- Poster
- Directed by: Indhu V. S
- Written by: Indhu V. S
- Produced by: Anto Joseph; Neeta Pinto;
- Starring: Nithya Menon; Vijay Sethupathi; Indrajith Sukumaran; Indrans; Athulya Ashadam;
- Cinematography: Manesh Madhavan
- Music by: Govind Vasantha
- Distributed by: Anto Joseph Film Company; Aanto Mega Media;
- Release date: 29 July 2022;
- Running time: 108 minutes
- Country: India
- Language: Malayalam

= 19(1)(a) =

19(1)(a) is a 2022 Indian Malayalam-language drama film written and directed by debutant Indhu V. S. The film stars Nithya Menen, Vijay Sethupathi, and Indrajith Sukumaran. Produced by Anto Joseph and Neeta Pinto, it was film released on Disney+ Hotstar on 29 July 2022 to mixed reviews.

==Synopsis==
The mundane life of an acquiescent lady (who could be anybody) who is running a photocopy shop goes into a tailspin when a revolutionary writer leaves the manuscript of his unpublished novel with her.

The movie's title references Article 19(1) in the Constitution of India, which guarantees the freedom of speech and expression.

==Production==
19(1)(a) is produced by Anto Joseph Film Company and it marks the directorial debut of Indhu V. S. It also marks the debut of Vijay Sethupathi in Malayalam in a character role. The film's shooting was completed in January 2021.

==Music==
The music was composed by Govind Vasantha with lyrics by Anwar Ali.

Track listing
| No. | Title | Singer(s) | Length |
|---|---|---|---|
| 1. | "Badharile" | Veetrag | 3:45 |
| 2. | "Paravakal" | Chinmayi Sripada | 3:59 |
| 3. | "Amma" | Instrumental | 1:13 |
| 4. | "Attack" | Instrumental | 1:36 |
| 5. | "Friends" | Instrumental | 1:12 |
| 6. | "Interval" | Instrumental | 2:25 |
| 7. | "Karupp" | Instrumental | 3:53 |
| 8. | "Nithya Daily Life" | Instrumental | 1:49 |
| 9. | "Nithya Intro" | Instrumental | 1:43 |
| 10. | "The Journey" | Instrumental | 2:41 |
| 11. | "The Journey 2" | Instrumental | 1:35 |
| 12. | "The Wait" | Instrumental | 1:11 |
| Total length: |  |  | 27:02 |

==Release==
In April 2021, director Indhu V. S. announced that the film would not be having theatrical release due to COVID-19 pandemic and was looking for an OTT release. The film released directly on Disney+ Hotstar on 29 July 2022.

==Critical reception==

Anna M. M. Vetticad of Firstpost rated the film 3.75/5 stars and wrote, "Clarity, courage and a liberal ideology alone do not automatically yield great cinema. What makes 19(1)(a) special is its poetic, relaxed storytelling and alluring, pensive tone." Anjana George of The Times of India rated the film 3.5/5 stars and wrote, "The movie is for buffs who would like to see through cinema, look deep into the elusiveness of the medium and enjoy the beauty of the film in all aspects. Power of words, opinions, experiences and writing should prevail." Sajin Shriijth of Cinema Express gave it 3.5/5 stars and wrote, "Much of 19(1)(a) benefits from a strong sense of minimalism in visuals, sounds, or dialogues."

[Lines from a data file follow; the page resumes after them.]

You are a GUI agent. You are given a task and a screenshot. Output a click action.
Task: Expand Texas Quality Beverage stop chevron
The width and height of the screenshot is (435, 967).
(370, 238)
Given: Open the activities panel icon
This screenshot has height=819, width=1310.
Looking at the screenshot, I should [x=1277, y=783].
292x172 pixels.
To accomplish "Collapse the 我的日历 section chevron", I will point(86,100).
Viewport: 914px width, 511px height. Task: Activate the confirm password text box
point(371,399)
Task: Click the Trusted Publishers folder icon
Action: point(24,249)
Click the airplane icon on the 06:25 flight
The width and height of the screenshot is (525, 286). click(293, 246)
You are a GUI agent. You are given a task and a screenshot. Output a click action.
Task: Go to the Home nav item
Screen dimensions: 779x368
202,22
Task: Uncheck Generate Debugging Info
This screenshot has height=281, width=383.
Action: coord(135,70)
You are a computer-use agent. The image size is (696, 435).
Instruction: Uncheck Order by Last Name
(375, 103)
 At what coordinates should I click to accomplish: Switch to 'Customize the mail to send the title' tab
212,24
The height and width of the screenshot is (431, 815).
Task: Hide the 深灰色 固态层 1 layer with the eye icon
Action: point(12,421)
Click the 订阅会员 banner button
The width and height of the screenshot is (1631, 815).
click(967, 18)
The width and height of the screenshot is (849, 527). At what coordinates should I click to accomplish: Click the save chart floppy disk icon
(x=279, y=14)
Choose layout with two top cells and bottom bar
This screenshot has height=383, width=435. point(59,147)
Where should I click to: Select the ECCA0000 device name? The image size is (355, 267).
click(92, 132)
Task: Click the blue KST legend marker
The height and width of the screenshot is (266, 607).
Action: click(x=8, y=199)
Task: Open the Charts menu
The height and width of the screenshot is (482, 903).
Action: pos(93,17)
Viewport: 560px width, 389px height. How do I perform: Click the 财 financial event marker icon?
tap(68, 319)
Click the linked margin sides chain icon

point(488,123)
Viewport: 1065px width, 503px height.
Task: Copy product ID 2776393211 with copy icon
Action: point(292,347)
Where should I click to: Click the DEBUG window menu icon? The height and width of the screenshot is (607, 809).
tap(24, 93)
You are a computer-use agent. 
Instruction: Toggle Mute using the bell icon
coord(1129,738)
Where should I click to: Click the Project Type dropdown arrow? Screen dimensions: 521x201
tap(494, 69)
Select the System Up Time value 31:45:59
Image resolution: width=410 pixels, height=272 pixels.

Lakshmi Priya of The News Minute wrote, "Director Indhu VS has made a daring, promising debut with her unambiguous politics, which is the biggest plus of the film." Aditya Shrikrishna of LiveMint wrote, "19(1)(a) is essentially about how fact and fiction coalesce into a single lifeform no matter how much we try to distinguish them. It’s about the power of words—spoken and written—and how through them we can learn intimately about ourselves first and then others."

Aswin V. N. of The Hindu wrote, "Director Indhu V.S. delivers an engaging coming-of-age story with an important political subtext in her debut Malayalam movie, that explores the freedom of speech and expression". Janani K. of India Today gave it 2/5 stars and wrote, "There are too many sub-plots and most of which do not get any closure. [...] With 19(1)(a), Indhu VS teaches us that noble intentions do not always translate into great scripts." Manoj Kumar R. of The Indian Express gave it 0.5/5 stars and wrote, "Nithya Menen, Vijay Sethupathi, Indrajith Sukumaran and Indrans have delivered a very nuanced performance in the movie, which talks about some heavy emotional and political matters."